Received and Paid Utility Bill: Company received and paid a utility bill for $900.
Accounts Affected: Cash (Asset), Utility Expense (Equity affecting).
Impact: Assets \downarrow (900), Equity \downarrow (900 due to expense increase).
Balance: Equation remains in balance.
Consulted for Customer (Part Cash, Part Credit): Company consulted for $3,500; customer paid half, remainder due in two weeks.
Accounts Affected: Cash (Asset), Accounts Receivable (Asset), Service Revenue (Equity affecting).
Impact: Assets \uparrow (Cash by 1,750), Assets \uparrow (Accounts Receivable by 1,750), Equity \uparrow (Service Revenue by 3,500).
Balance: Equation remains in balance (1,750 + 1,750 = 3,500 for assets, \text{Revenue} = 3,500 for equity).
Flow of Information: From Transactions to Financial Statements
Summarized Balances: The end balances of all accounts (cash, equipment, liabilities, etc.) after all transactions flow to the balance sheet.
Income Statement First: The income statement is prepared first, calculating net income (Revenue - Expenses).
Example: If net income is $9,450 for the period, this is a provisional total.
Closing Entries: Net income/loss from the income statement must be transferred to the owner's equity account on the balance sheet through a "closing entry." This ensures the balance sheet's assets equal liabilities plus equity.
Impact: Increases equity by the amount of net income (or decreases for a net loss).
Key Differences: Income Statement vs. Balance Sheet
Income Statement
Components: Only shows revenue and expense accounts.
Purpose: Measures how well the company is operating (profitability).
Time Frame: Over a period of time (e.g., for the month ended, quarter ended, year ended). It has a defined start and end date.
Balance Sheet
Components: Only shows asset, liability, and equity accounts.
Purpose: Shows the financial picture or position of the company (what it owns, owes, and owner's investment).
Time Frame: At a point in time (e.g., as of 30 November). It's a snapshot, like the balance in a bank account on a specific date.
Crucial: Know which types of accounts belong to which financial statement.
Financial Statement Analysis
Horizontal Analysis
Approach: Compares financial data across years.
Purpose: To analyze changes and trends in performance from one year to the next.
Focus: Determining if changes (e.g., in revenue or cost of goods) were expected.
Formula: Requires calculating the percent change from a base year to a current year.
Vertical Analysis
Approach: Compares line items downward within a single financial statement (e.g., income statement) as a percentage of a base amount.
Income Statement Base: Typically uses total revenue (or sales) as the base (100\%).
Calculation: Each line item (e.g., Cost of Revenue, Operating Expenses) is divided by total revenue to express it as a percentage of revenue.

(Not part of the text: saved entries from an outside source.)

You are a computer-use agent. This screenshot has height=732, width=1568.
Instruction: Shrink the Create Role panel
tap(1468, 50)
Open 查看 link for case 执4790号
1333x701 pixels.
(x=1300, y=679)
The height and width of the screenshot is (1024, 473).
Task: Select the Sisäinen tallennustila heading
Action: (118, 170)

Example: \frac{\text{Research and Development Expenses}}{\text{Revenue}} = 13.34\%
Purpose:
To understand the proportional relationship of each item to the base amount.
To identify areas of potential concern (e.g., operating expenses increasing as a percentage of sales).
For internal comparison across different periods (e.g., comparing % of sales for marketing from one year to the next).
For external comparison with other companies in the same industry.
Assessment Tips for Financial Analysis
Formulas are Key: For assessments, the focus is on correctly applying formulas (e.g., using absolute references, copying/pasting formulas correctly) rather than just getting the correct numerical percentage.
Managerial Focus: Pay attention to line items that have a substantial impact on the bottom line from a managerial perspective, such as:
Sales
Cost of Goods Sold (COGS) – often a large dollar amount, can be constant as a % of sales.
Operating Expenses – can show significant year-to-year changes as a % of sales.
Less Focus: Interest and tax expenses are generally smaller and less emphasized for analysis in this course.
Significance of Small Changes: Even a seemingly small percentage change (e.g., 5% increase in operating expenses as a percent of sales) can represent a very large dollar amount and significantly impact net income.
Resources: Additional videos are available on the course resource page to provide more specific details on formulas and analytical techniques.